Problems to solve
• 1. Say whether each statement agrees with the shoe forum thread, answering yes or no and quoting the words that decide it: (a) The Boyd's shoes were made on Washington avenue by the International Shoe company. (b) Firedancer has worn the shoes many times. (c) International Shoe purchased Florsheim in 1952.
• 2. Turn the paragraph of the shoe forum thread that begins "Actually, I see that may not be correct anymore" into a short list of its main facts.
• 3. Copy the shoe forum thread word for word from "Actually, I see" to "(Jun 24, 2011)".

Page
============
# Another old American made shoe



## firedancer (Jan 11, 2011)

Boyd's was the haberdasher in downtown St. Louis for years. They had their own line of shoes called " threadneedle streets". Everyone in St Louis wore them and they were made right on Washington avenue by the now defunct international shoe company. 

I can see how men might have been more fit back then. As each shoe weighs about 4lbs. 

Just thought I'd share.


----------



## hookem12387 (Dec 29, 2009)

As a law student, I'd love to get a hold of some shoes from International Shoe. Would be quite cool


----------



## Bandit44 (Oct 1, 2010)

Interesting. My father's first job out of high school was working for International Shoe. He only did it for about a year before he decided that factory work wasn't his calling.


----------



## maximar (Jan 11, 2010)

4lbs! I though Alden shoes are heavy. 

Firedancer, 
Are those your shoes? The saddles are nice.


----------



## Titus_A (Jun 23, 2010)

hookem12387 said:


> As a law student, I'd love to get a hold of some shoes from International Shoe. Would be quite cool


Go buy a pair of Florsheim's: it's the same company. But having one that said "International Shoe" would be neat.


----------



## firedancer (Jan 11, 2011)

Titus_A said:


> Go buy a pair of Florsheim's: it's the same company. But having one that said "International Shoe" would be neat.


Really, Same Company? I find it difficult to get any solid info on them, other than Washington vs. ISC.

4 pounds is an exaggeration but they are the heaviest I've ever seen. Aldens and Hanovers and Florsheims included.

They are mine. I have both brown and black bluchers that are too big and the 2 shortwings. They had longwings as well that I'm keeping my out for. I have never worn any of them but plan on getting one of the shortwings dyed green like the Trickers.


----------



## Titus_A (Jun 23, 2010)

firedancer said:


> Really, Same Company? I find it difficult to get any solid info on them, other than Washington vs. ISC.


Actually, I see that may not be correct anymore, since Florsheim's assets were liquidated and the brand purchased by yet another company. But generally speaking, yes: International Shoe purchased Florsheim in 1952 and apparently owned it for years. I'm not sure whether it still owned the brand when it was sold recently or not. (For more about the history of Florsheim than you ever wanted to know, here's a speech on the subject from 2004.)


----------



## Annapolitan (Jun 24, 2011)

hookem12387 said:


> As a law student, I'd love to get a hold of some shoes from International Shoe. Would be quite cool


Cool indeed. . . . minimum contacts . . .. law school flashbacks . . . holding still in limelight now as much as ever what with internet commerce.

My Dad grew up in St. Louis in the '30s and '40s and as recently as a couple of years ago still had a pair of the pebble grains in the second picture above but in a lighter shade of brown. God how I admired that shoe as a little kid - I used to sit in his closet and buff it (uh, the shoe) with a shoe cloth. I have the later ('80s) Florsheim similar imperial model. It's not my Dad's shoe though. I'd go get it but it's not my size.


----------



## hookem12387 (Dec 29, 2009)

Titus_A said:


> Go buy a pair of Florsheim's: it's the same company. But having one that said "International Shoe" would be neat.
============
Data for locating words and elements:
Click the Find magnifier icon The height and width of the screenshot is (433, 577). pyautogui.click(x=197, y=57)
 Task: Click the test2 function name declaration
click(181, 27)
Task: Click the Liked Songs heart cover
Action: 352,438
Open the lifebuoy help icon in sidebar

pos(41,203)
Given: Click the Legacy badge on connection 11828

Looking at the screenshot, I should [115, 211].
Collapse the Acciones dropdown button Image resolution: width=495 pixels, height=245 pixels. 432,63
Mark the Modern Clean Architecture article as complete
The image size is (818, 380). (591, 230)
============
Solved problems
• 1.
(a) Yes: "they were made right on Washington avenue by the now defunct international shoe company."
(b) No: "I have never worn any of them"
(c) Yes: "International Shoe purchased Florsheim in 1952"

• 2.
- The earlier claim may no longer be correct, since Florsheim's assets were liquidated and another company bought the brand.
- International Shoe purchased Florsheim in 1952 and apparently owned it for years.
- The writer is not sure whether International Shoe still owned the brand when it was recently sold.
- A speech from 2004 covers the history of Florsheim.

• 3.
Actually, I see that may not be correct anymore, since Florsheim's assets were liquidated and the brand purchased by yet another company. But generally speaking, yes: International Shoe purchased Florsheim in 1952 and apparently owned it for years. I'm not sure whether it still owned the brand when it was sold recently or not. (For more about the history of Florsheim than you ever wanted to know, here's a speech on the subject from 2004.)


----------



## Annapolitan (Jun 24, 2011)